Alicorp S.A.A.
- Company type: Public
- Traded as: BVL: ALICORC1
- Industry: Food & Beverages
- Founded: 1956
- Headquarters: Callao, Peru
- Area served: Latin America
- Key people: Dionisio Romero Paoletti (Chairman) Alfredo Perez (CEO)
- Revenue: US$ 1.753 billion (2012)
- Operating income: US$ 203.3 million (2012)
- Net income: US$ 137.7 million (2012)
- Number of employees: 5,000
- Website: alicorp.com.pe

= Alicorp =

Peruvian consumer goods company

Alicorp is the largest Peruvian consumer goods company, with operations in South America.

== History ==
The company now known as Alicorp was started in 1956 as Industrias Teodoro Aldude and Anderson, Clayton & Co. as an oil and soap manufacturer in the port of Callao, Peru.
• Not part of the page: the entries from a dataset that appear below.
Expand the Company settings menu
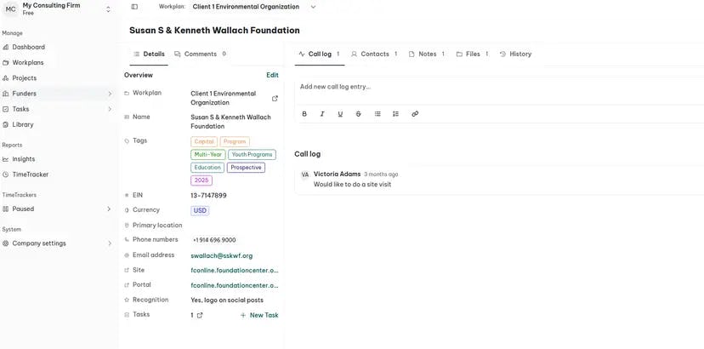 [110, 243]
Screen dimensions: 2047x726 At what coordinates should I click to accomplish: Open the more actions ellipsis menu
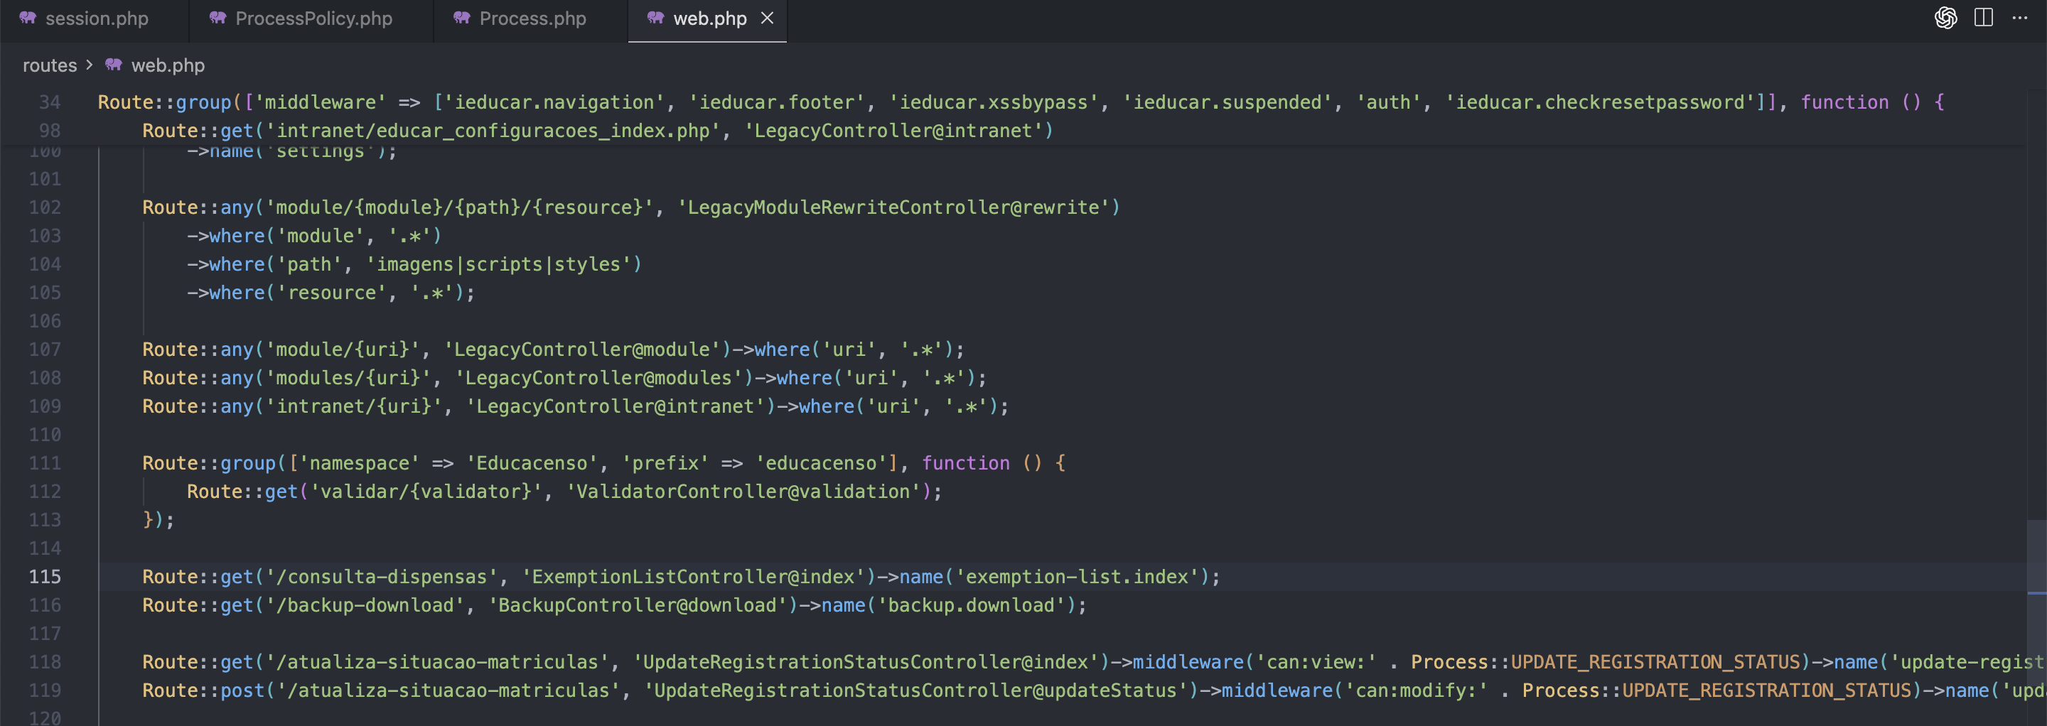click(2019, 18)
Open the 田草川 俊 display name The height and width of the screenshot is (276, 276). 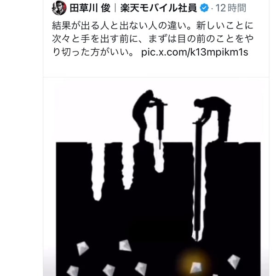click(x=90, y=8)
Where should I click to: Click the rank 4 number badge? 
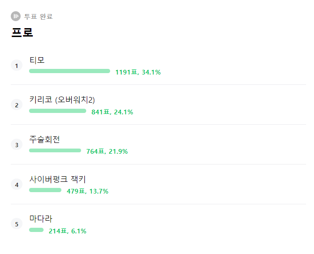(x=16, y=185)
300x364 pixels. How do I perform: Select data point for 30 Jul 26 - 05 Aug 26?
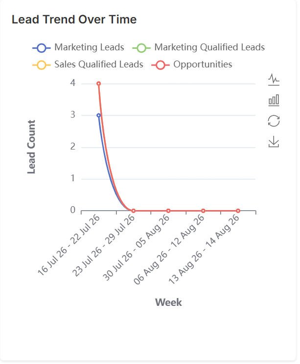tap(168, 211)
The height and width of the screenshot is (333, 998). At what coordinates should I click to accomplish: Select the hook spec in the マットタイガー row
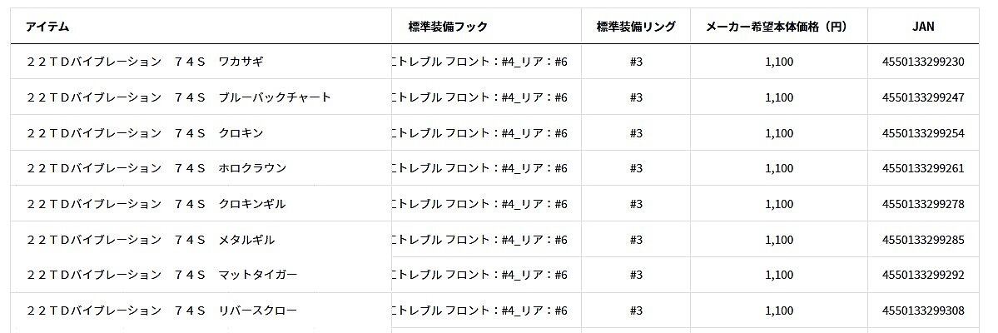tap(481, 275)
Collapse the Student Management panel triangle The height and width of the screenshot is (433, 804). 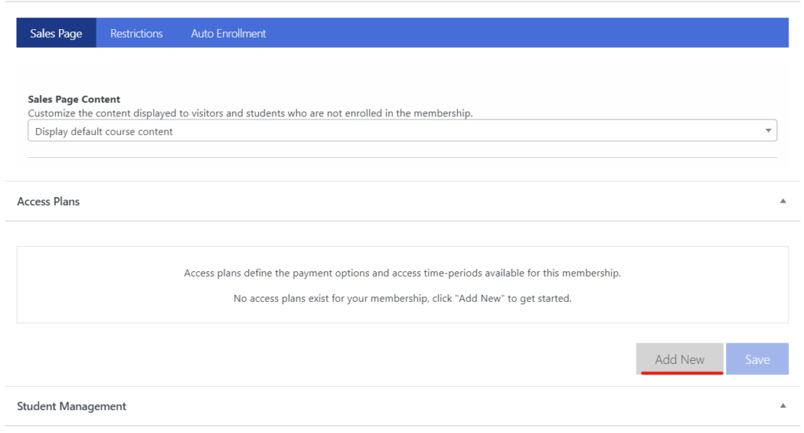point(783,405)
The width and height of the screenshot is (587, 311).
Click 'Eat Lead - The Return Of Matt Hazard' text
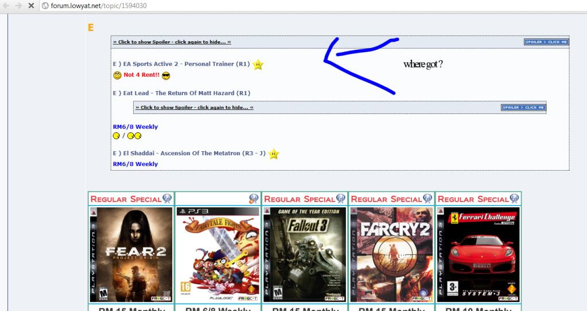pyautogui.click(x=181, y=93)
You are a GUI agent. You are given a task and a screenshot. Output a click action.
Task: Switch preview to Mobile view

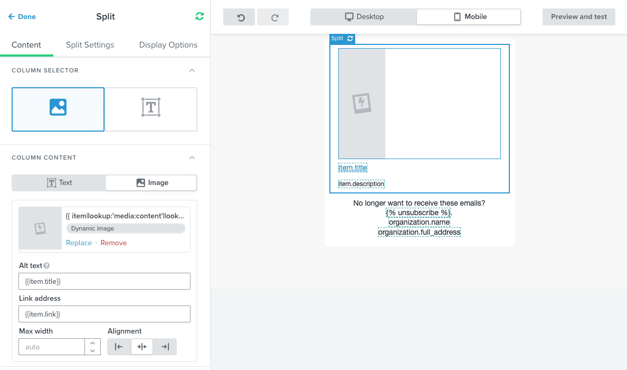point(469,17)
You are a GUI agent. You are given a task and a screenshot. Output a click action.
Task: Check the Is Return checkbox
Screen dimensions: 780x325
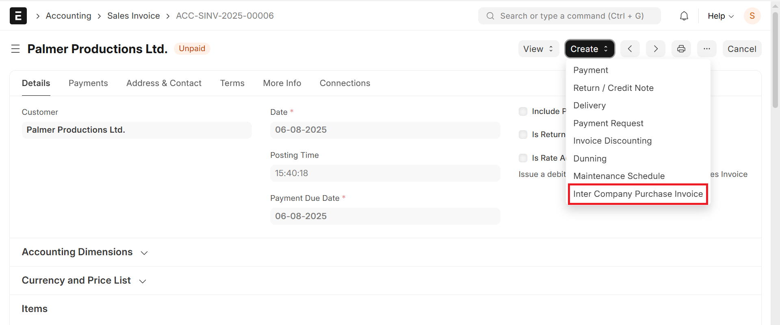click(x=523, y=135)
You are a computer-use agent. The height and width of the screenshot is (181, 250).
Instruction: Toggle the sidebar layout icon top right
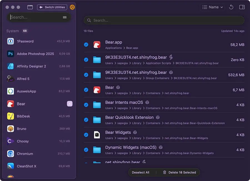click(x=241, y=7)
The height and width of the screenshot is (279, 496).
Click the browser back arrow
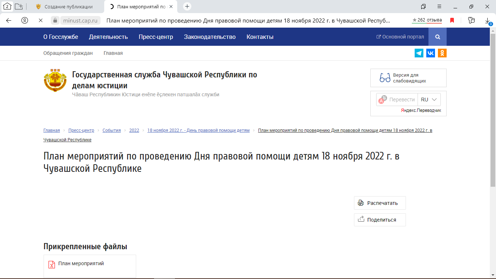pos(8,21)
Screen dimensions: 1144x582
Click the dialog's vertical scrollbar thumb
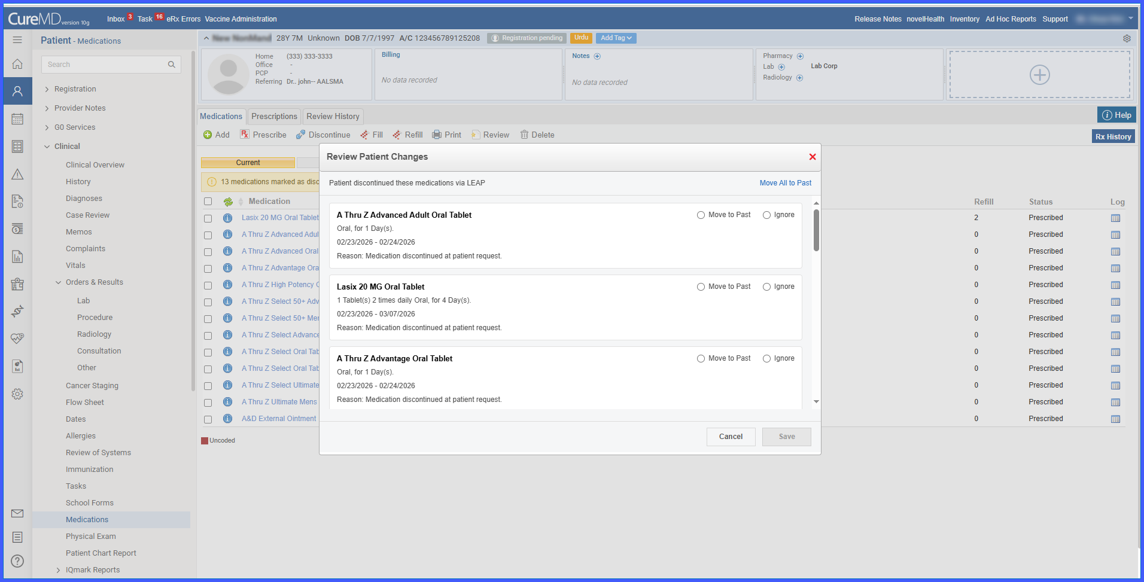[816, 230]
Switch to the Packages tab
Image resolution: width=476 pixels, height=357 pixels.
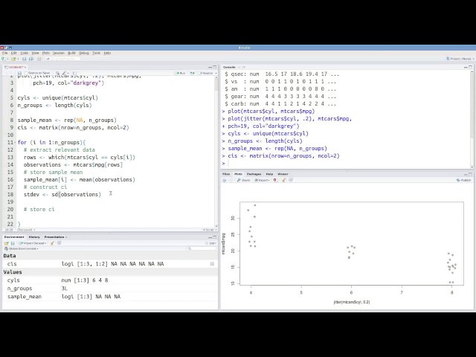(254, 174)
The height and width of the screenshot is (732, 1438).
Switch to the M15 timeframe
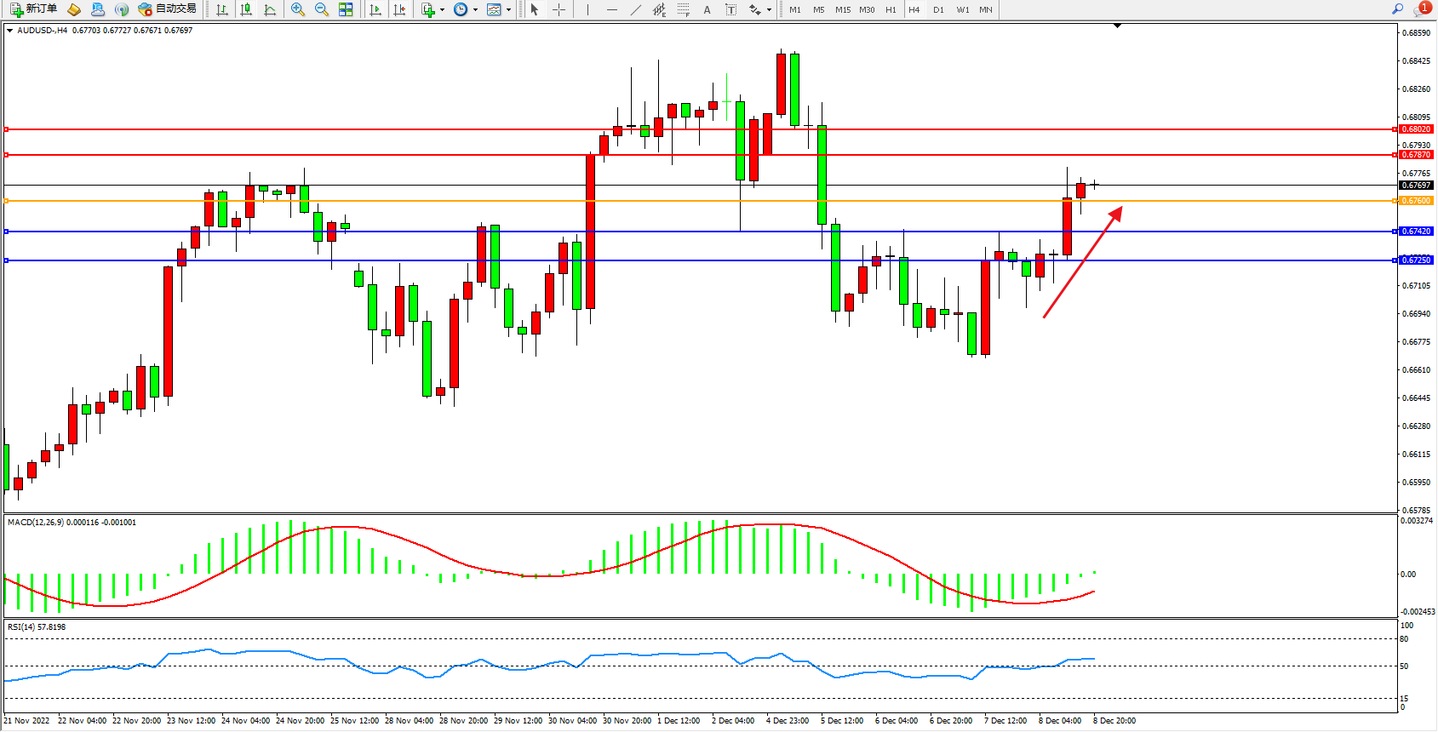[842, 9]
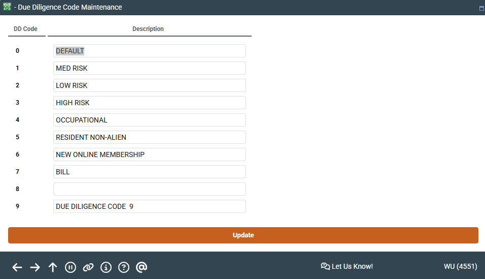Click the up arrow icon
485x279 pixels.
click(53, 267)
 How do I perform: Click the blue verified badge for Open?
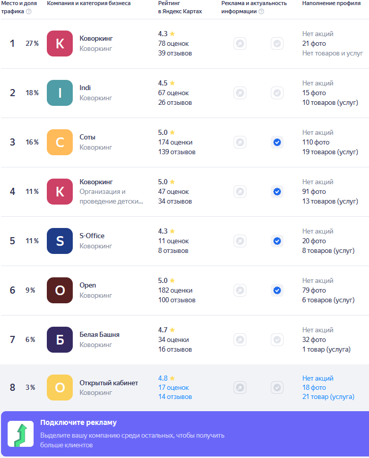click(x=277, y=291)
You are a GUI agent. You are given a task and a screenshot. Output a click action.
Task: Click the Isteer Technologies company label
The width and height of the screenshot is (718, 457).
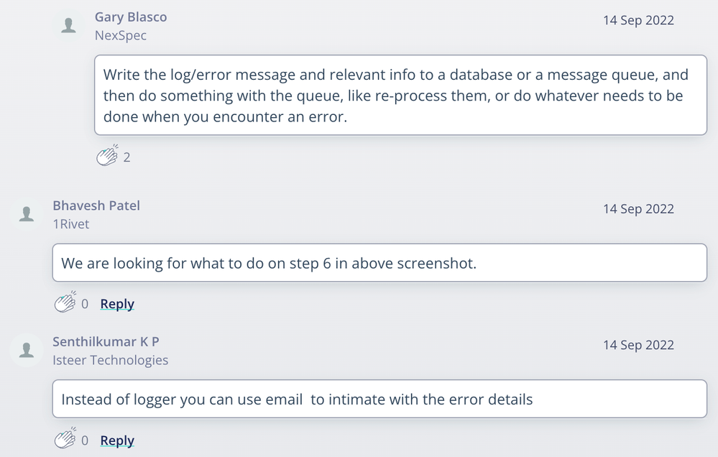click(111, 360)
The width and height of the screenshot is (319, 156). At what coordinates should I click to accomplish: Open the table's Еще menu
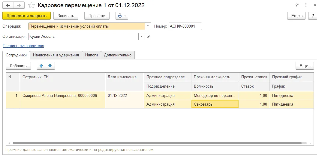[305, 66]
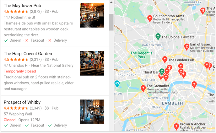216x133 pixels.
Task: Click the Southampton Arms map pin
Action: [x=150, y=18]
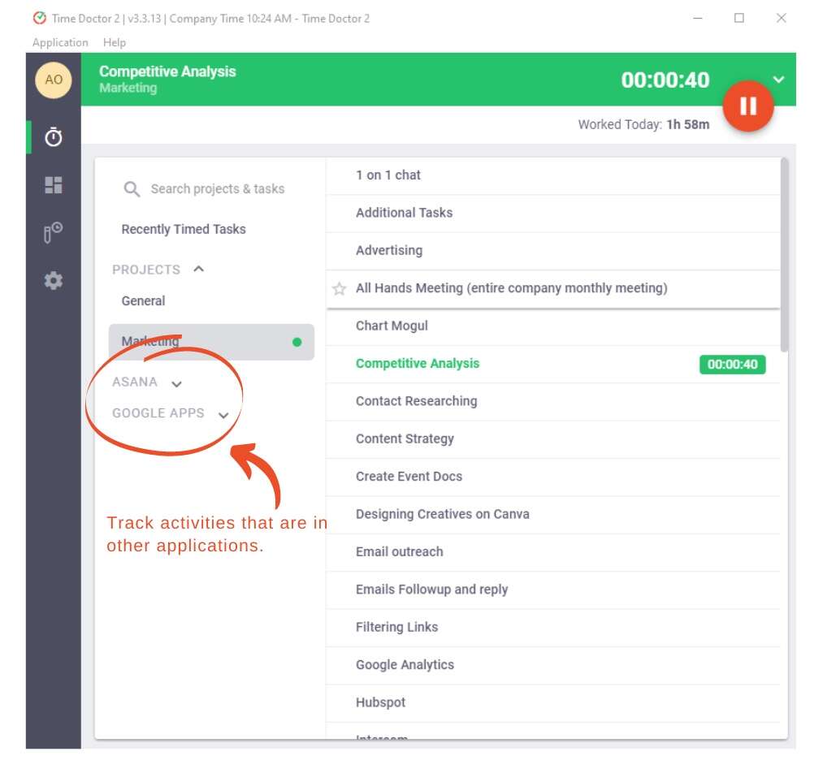Open Settings via the gear icon
Screen dimensions: 823x760
(53, 280)
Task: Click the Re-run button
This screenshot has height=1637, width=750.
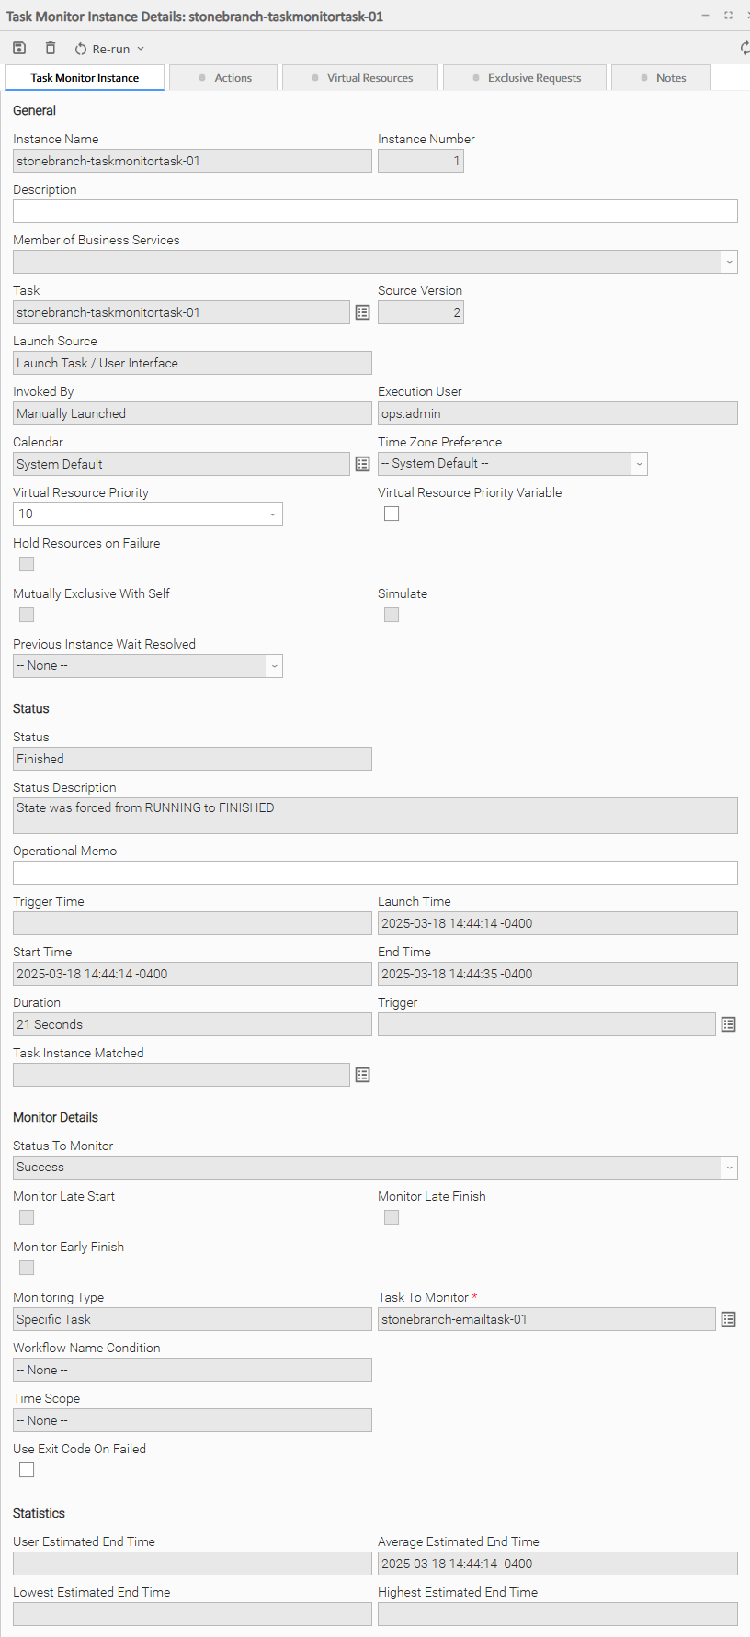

In 1971, the Peruvian conglomerate Grupo Romero acquired Anderson, Clayton & Co. and renamed it Compañia Industrial Peru Pacifico S.A. (CIPPSA).
The company survived during the years of military rule in Peru and during the 1990s, embarked on several acquisitions. In 1993, it absorbed Calixto Romero S.A. and Compañia Oleaginosa Pisco S.A. which were also owned by Grupo Romero. In 1995, it acquired La Fabril S.A., the largest food manufacturer in Peru from Grupo Bunge y Born from Argentina. CIPPSA changed its name to Consorcio de Alimentos Fabril Pacifico S.A. (CFP) in 1995.
CFP merged with Nicolini Hermanos S.A. and Compañia Molinera del Peru S.A. in 1996, and changed its name to Alicorp in 1997.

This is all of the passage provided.